MATERIAL –
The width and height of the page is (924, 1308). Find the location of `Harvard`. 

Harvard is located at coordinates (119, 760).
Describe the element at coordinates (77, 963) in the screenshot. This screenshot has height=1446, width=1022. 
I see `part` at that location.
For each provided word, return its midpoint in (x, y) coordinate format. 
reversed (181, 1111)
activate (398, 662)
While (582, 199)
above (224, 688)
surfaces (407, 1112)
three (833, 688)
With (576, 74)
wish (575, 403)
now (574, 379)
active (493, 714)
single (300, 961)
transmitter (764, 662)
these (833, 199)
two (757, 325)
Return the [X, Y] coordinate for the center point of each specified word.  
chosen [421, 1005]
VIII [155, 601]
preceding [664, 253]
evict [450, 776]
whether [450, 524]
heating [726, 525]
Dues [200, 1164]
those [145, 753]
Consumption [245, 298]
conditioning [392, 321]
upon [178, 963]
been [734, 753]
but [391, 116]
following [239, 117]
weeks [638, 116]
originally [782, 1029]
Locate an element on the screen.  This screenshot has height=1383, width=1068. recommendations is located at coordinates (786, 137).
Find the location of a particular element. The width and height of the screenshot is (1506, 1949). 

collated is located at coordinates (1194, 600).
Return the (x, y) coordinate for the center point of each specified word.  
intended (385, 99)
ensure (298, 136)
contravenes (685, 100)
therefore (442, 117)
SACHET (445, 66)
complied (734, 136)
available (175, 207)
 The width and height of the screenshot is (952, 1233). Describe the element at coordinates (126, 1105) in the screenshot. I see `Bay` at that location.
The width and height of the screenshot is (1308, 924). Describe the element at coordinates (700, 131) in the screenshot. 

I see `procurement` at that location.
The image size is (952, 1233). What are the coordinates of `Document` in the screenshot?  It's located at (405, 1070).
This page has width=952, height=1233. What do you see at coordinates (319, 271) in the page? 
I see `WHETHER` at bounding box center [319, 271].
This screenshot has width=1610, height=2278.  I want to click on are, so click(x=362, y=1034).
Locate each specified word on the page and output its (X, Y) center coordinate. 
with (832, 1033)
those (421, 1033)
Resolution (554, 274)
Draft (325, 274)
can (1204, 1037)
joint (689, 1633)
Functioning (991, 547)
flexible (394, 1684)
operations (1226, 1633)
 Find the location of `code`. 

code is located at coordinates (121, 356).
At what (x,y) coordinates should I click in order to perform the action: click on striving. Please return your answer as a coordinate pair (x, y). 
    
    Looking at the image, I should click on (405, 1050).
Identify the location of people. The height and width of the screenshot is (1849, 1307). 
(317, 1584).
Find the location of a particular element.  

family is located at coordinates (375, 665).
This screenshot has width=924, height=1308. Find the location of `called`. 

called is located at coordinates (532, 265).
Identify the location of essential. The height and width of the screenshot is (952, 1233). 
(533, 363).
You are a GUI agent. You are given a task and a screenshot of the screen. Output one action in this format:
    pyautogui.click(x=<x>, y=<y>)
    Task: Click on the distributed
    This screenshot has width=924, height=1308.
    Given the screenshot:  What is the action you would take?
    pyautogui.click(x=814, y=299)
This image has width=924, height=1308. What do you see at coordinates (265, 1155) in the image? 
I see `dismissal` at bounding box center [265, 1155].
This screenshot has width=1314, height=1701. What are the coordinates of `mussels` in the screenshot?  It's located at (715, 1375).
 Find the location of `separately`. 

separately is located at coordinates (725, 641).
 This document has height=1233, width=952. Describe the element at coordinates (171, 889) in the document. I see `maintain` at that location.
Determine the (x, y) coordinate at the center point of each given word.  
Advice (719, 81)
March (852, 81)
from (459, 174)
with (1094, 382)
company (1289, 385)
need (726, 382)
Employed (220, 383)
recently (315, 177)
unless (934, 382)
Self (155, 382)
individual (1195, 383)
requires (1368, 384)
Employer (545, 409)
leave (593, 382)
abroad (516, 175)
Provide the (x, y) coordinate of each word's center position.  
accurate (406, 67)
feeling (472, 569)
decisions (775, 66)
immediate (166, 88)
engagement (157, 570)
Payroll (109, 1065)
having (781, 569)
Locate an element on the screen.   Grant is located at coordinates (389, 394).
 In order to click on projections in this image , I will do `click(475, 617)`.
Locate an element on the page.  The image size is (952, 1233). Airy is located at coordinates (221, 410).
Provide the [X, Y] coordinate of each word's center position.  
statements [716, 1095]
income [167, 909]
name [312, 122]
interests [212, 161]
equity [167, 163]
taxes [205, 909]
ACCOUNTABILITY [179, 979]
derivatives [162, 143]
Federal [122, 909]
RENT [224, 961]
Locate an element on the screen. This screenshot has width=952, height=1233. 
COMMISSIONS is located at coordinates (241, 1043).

TASK DETAILS – Can you turn all of the material above into a Markdown table with a "Number" column and an "Entry" column, giving each non-blank line its own row and numbering the rows in order?

THE SOLUTION –
| Number | Entry |
|---|---|
| 1 | The width and height of the page is (924, 1308). Find the location of `Harvard`.  |
| 2 | Harvard is located at coordinates (119, 760). |
| 3 | Describe the element at coordinates (77, 963) in the screenshot. This screenshot has height=1446, width=1022.  |
| 4 | I see `part` at that location. |
| 5 | For each provided word, return its midpoint in (x, y) coordinate format.  |
| 6 | reversed (181, 1111) |
| 7 | activate (398, 662) |
| 8 | While (582, 199) |
| 9 | above (224, 688) |
| 10 | surfaces (407, 1112) |
| 11 | three (833, 688) |
| 12 | With (576, 74) |
| 13 | wish (575, 403) |
| 14 | now (574, 379) |
| 15 | active (493, 714) |
| 16 | single (300, 961) |
| 17 | transmitter (764, 662) |
| 18 | these (833, 199) |
| 19 | two (757, 325) |
| 20 | Return the [X, Y] coordinate for the center point of each specified word.   |
| 21 | chosen [421, 1005] |
| 22 | VIII [155, 601] |
| 23 | preceding [664, 253] |
| 24 | evict [450, 776] |
| 25 | whether [450, 524] |
| 26 | heating [726, 525] |
| 27 | Dues [200, 1164] |
| 28 | those [145, 753] |
| 29 | Consumption [245, 298] |
| 30 | conditioning [392, 321] |
| 31 | upon [178, 963] |
| 32 | been [734, 753] |
| 33 | but [391, 116] |
| 34 | following [239, 117] |
| 35 | weeks [638, 116] |
| 36 | originally [782, 1029] |
| 37 | Locate an element on the screen.  This screenshot has height=1383, width=1068. recommendations is located at coordinates (786, 137). |
| 38 | Find the location of a particular element. The width and height of the screenshot is (1506, 1949).  |
| 39 | collated is located at coordinates (1194, 600). |
| 40 | Return the (x, y) coordinate for the center point of each specified word.   |
| 41 | intended (385, 99) |
| 42 | ensure (298, 136) |
| 43 | contravenes (685, 100) |
| 44 | therefore (442, 117) |
| 45 | SACHET (445, 66) |
| 46 | complied (734, 136) |
| 47 | available (175, 207) |
| 48 |  The width and height of the screenshot is (952, 1233). Describe the element at coordinates (126, 1105) in the screenshot. I see `Bay` at that location. |
| 49 | The width and height of the screenshot is (1308, 924). Describe the element at coordinates (700, 131) in the screenshot.  |
| 50 | I see `procurement` at that location. |
| 51 | The image size is (952, 1233). What are the coordinates of `Document` in the screenshot?  It's located at (405, 1070). |
| 52 | This page has width=952, height=1233. What do you see at coordinates (319, 271) in the page?  |
| 53 | I see `WHETHER` at bounding box center [319, 271]. |
| 54 | This screenshot has width=1610, height=2278.  I want to click on are, so click(x=362, y=1034). |
| 55 | Locate each specified word on the page and output its (X, Y) center coordinate.  |
| 56 | with (832, 1033) |
| 57 | those (421, 1033) |
| 58 | Resolution (554, 274) |
| 59 | Draft (325, 274) |
| 60 | can (1204, 1037) |
| 61 | joint (689, 1633) |
| 62 | Functioning (991, 547) |
| 63 | flexible (394, 1684) |
| 64 | operations (1226, 1633) |
| 65 |  Find the location of `code`.  |
| 66 | code is located at coordinates (121, 356). |
| 67 | At what (x,y) coordinates should I click in order to perform the action: click on striving. Please return your answer as a coordinate pair (x, y).  |
| 68 |     Looking at the image, I should click on (405, 1050). |
| 69 | Identify the location of people. The height and width of the screenshot is (1849, 1307).  |
| 70 | (317, 1584). |
| 71 | Find the location of a particular element.   |
| 72 | family is located at coordinates (375, 665). |
| 73 | This screenshot has width=924, height=1308. Find the location of `called`.  |
| 74 | called is located at coordinates (532, 265). |
| 75 | Identify the location of essential. The height and width of the screenshot is (952, 1233).  |
| 76 | (533, 363). |
| 77 | You are a GUI agent. You are given a task and a screenshot of the screen. Output one action in this format: |
| 78 |     pyautogui.click(x=<x>, y=<y>) |
| 79 |     Task: Click on the distributed |
| 80 |     This screenshot has width=924, height=1308. |
| 81 |     Given the screenshot:  What is the action you would take? |
| 82 |     pyautogui.click(x=814, y=299) |
| 83 | This image has width=924, height=1308. What do you see at coordinates (265, 1155) in the image?  |
| 84 | I see `dismissal` at bounding box center [265, 1155]. |
| 85 | This screenshot has width=1314, height=1701. What are the coordinates of `mussels` in the screenshot?  It's located at (715, 1375). |
| 86 |  Find the location of `separately`.  |
| 87 | separately is located at coordinates (725, 641). |
| 88 |  This document has height=1233, width=952. Describe the element at coordinates (171, 889) in the document. I see `maintain` at that location. |
| 89 | Determine the (x, y) coordinate at the center point of each given word.   |
| 90 | Advice (719, 81) |
| 91 | March (852, 81) |
| 92 | from (459, 174) |
| 93 | with (1094, 382) |
| 94 | company (1289, 385) |
| 95 | need (726, 382) |
| 96 | Employed (220, 383) |
| 97 | recently (315, 177) |
| 98 | unless (934, 382) |
| 99 | Self (155, 382) |
| 100 | individual (1195, 383) |
| 101 | requires (1368, 384) |
| 102 | Employer (545, 409) |
| 103 | leave (593, 382) |
| 104 | abroad (516, 175) |
| 105 | Provide the (x, y) coordinate of each word's center position.   |
| 106 | accurate (406, 67) |
| 107 | feeling (472, 569) |
| 108 | decisions (775, 66) |
| 109 | immediate (166, 88) |
| 110 | engagement (157, 570) |
| 111 | Payroll (109, 1065) |
| 112 | having (781, 569) |
| 113 | Locate an element on the screen.   Grant is located at coordinates (389, 394). |
| 114 |  In order to click on projections in this image , I will do `click(475, 617)`. |
| 115 | Locate an element on the page.  The image size is (952, 1233). Airy is located at coordinates (221, 410). |
| 116 | Provide the [X, Y] coordinate of each word's center position.   |
| 117 | statements [716, 1095] |
| 118 | income [167, 909] |
| 119 | name [312, 122] |
| 120 | interests [212, 161] |
| 121 | equity [167, 163] |
| 122 | taxes [205, 909] |
| 123 | ACCOUNTABILITY [179, 979] |
| 124 | derivatives [162, 143] |
| 125 | Federal [122, 909] |
| 126 | RENT [224, 961] |
| 127 | Locate an element on the screen. This screenshot has width=952, height=1233.  |
| 128 | COMMISSIONS is located at coordinates (241, 1043). |